When We Believed in Mermaids: a novel by Barbara O’Neal, is an emotion-packed story of a family gone awry.
The Bianci home sat high on a cliff overlooking the Pacific Ocean in the township of Eden, near San Francisco. The family restaurant was right next door. It would seem idyllic, but in this home there was always tension, always underlying currents of strife.
The youngest of two daughters, Kit, becomes an ER doctor in a Santa Cruz hospital where she capably treats the results of horrible accidents. In her spare time she surfs where she can lose herself as she glides over the water. She doesn’t have to think, to remember; she can just be one with the sea. One night while watching the evening news on TV she sees coverage of a burning nightclub in Auckland, New Zealand, and thinks she sees her older sister, Josie, among the onlookers. It can’t be! Josie has been dead fifteen years, killed in a terrorist train explosion in France.
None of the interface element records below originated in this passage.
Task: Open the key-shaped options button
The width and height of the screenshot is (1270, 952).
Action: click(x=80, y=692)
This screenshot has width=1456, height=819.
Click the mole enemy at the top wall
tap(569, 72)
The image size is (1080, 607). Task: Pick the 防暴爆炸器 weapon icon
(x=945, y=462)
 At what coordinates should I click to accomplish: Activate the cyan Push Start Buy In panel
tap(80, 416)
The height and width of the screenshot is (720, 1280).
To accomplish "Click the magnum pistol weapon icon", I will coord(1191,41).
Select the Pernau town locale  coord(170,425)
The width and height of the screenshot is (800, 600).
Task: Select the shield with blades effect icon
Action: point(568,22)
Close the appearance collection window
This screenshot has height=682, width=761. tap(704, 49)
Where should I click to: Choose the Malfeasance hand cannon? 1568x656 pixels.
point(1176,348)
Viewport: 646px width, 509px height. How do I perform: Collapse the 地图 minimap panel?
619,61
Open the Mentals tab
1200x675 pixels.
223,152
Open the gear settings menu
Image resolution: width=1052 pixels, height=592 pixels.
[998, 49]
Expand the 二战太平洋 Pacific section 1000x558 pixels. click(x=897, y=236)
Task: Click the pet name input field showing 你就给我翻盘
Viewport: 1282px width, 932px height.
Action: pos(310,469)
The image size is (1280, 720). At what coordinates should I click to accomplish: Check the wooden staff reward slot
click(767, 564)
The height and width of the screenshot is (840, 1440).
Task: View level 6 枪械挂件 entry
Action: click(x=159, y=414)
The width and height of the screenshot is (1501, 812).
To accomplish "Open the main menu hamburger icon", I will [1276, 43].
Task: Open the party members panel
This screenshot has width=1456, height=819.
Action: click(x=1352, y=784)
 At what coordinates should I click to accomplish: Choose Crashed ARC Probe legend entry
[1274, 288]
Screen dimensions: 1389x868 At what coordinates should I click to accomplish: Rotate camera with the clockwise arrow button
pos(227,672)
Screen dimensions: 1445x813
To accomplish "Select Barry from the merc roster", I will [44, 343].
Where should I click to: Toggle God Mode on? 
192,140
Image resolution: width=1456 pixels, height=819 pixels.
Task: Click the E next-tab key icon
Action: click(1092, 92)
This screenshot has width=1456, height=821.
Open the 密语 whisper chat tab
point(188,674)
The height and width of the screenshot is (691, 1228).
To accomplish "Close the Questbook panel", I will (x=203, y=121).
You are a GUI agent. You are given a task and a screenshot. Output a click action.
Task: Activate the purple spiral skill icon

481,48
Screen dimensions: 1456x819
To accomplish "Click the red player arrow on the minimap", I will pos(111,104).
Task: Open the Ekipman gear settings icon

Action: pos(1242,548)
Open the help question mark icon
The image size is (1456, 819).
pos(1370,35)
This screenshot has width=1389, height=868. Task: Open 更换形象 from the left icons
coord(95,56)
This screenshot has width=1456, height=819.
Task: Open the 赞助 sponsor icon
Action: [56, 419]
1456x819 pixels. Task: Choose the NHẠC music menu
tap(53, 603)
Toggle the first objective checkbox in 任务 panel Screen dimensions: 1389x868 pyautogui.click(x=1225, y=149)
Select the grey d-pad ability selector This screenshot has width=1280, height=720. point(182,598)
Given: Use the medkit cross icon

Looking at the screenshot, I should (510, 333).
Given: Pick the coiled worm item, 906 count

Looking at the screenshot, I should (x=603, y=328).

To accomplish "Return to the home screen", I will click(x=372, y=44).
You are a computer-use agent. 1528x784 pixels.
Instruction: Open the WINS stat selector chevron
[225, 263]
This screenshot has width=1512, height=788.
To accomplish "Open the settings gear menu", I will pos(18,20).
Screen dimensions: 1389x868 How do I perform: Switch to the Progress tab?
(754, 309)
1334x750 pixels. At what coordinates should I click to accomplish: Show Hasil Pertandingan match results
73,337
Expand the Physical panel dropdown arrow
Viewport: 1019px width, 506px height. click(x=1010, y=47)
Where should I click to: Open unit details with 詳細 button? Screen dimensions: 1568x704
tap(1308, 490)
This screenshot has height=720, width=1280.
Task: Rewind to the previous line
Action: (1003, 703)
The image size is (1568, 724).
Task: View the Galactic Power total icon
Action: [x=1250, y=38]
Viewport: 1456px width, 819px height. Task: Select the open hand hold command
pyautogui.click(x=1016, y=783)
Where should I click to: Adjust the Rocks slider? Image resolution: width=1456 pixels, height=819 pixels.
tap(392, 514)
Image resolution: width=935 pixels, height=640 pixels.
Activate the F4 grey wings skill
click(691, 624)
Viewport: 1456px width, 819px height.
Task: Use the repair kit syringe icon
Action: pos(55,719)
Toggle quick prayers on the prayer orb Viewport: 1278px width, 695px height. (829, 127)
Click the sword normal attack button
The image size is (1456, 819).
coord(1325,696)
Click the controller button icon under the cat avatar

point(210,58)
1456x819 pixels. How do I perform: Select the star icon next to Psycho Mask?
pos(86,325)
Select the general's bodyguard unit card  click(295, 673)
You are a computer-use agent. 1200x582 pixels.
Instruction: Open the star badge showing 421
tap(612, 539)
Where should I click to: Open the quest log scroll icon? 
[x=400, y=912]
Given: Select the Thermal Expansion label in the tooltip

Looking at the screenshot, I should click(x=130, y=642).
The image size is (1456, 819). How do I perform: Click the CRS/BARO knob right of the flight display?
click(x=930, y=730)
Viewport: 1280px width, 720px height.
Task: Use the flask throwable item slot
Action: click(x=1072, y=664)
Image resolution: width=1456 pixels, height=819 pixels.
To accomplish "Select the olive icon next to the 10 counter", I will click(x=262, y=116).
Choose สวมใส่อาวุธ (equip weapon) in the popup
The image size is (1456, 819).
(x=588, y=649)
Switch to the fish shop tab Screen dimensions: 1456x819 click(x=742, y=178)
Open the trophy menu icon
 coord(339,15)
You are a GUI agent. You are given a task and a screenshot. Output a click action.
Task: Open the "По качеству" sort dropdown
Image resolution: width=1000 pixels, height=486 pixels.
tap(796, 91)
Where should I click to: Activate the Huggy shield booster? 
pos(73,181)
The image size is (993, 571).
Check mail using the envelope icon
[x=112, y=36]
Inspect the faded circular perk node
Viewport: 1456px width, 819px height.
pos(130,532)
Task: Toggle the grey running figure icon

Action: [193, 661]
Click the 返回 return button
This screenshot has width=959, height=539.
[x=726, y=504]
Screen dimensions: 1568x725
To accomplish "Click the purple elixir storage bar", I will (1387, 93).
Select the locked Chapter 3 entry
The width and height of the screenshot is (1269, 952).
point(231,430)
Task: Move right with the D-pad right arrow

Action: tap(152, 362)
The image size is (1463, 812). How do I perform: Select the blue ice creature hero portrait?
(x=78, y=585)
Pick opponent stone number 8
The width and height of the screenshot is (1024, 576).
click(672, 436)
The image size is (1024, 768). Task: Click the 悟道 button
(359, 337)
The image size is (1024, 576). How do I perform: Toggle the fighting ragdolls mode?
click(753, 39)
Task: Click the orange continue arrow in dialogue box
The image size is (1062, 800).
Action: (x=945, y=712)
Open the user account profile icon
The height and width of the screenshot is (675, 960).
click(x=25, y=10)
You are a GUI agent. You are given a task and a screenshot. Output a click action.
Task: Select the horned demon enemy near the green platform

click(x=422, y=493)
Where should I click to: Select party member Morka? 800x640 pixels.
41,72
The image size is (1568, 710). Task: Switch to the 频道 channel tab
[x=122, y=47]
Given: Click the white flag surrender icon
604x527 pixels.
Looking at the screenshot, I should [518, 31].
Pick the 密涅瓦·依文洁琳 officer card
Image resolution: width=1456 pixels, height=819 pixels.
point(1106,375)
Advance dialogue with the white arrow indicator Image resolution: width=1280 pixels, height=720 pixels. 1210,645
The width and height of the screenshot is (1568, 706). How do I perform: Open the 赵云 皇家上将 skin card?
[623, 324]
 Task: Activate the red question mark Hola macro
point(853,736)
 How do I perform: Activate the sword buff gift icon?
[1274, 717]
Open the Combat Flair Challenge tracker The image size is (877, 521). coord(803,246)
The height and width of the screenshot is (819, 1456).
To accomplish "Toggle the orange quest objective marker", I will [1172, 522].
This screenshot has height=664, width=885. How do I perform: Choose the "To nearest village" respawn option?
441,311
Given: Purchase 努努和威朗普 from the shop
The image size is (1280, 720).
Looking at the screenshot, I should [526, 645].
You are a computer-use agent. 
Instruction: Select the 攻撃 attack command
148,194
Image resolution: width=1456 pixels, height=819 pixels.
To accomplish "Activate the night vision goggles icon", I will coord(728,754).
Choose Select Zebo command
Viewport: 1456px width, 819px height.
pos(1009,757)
Mari is an exceptionally capable wife and mother. The family lives an opulent life in New Zealand with a beautiful home overlooking the sea. Her husband is a successful businessman, and her son and daughter are bright, well-adjusted children. Mari has a secret though and should it be revealed, the life she loves would disintegrate.
The story alternates between the two main characters, Kit and Mari, both in the same present-day time period, but with vivid and often painful flashbacks. I cringed when the children had unlimited freedom and were left to fend for themselves, I rode the waves when they surfed.. I grieved with the pain caused by reckless lives.
When We Believed in Mermaids is a gripping, engrossing story of two sisters, their relationship with each other and with the family. It’s about successful people who allow their passions to rule. It’s about lives shattered by their own excesses. It’s also about the healing effects of love and forgiveness.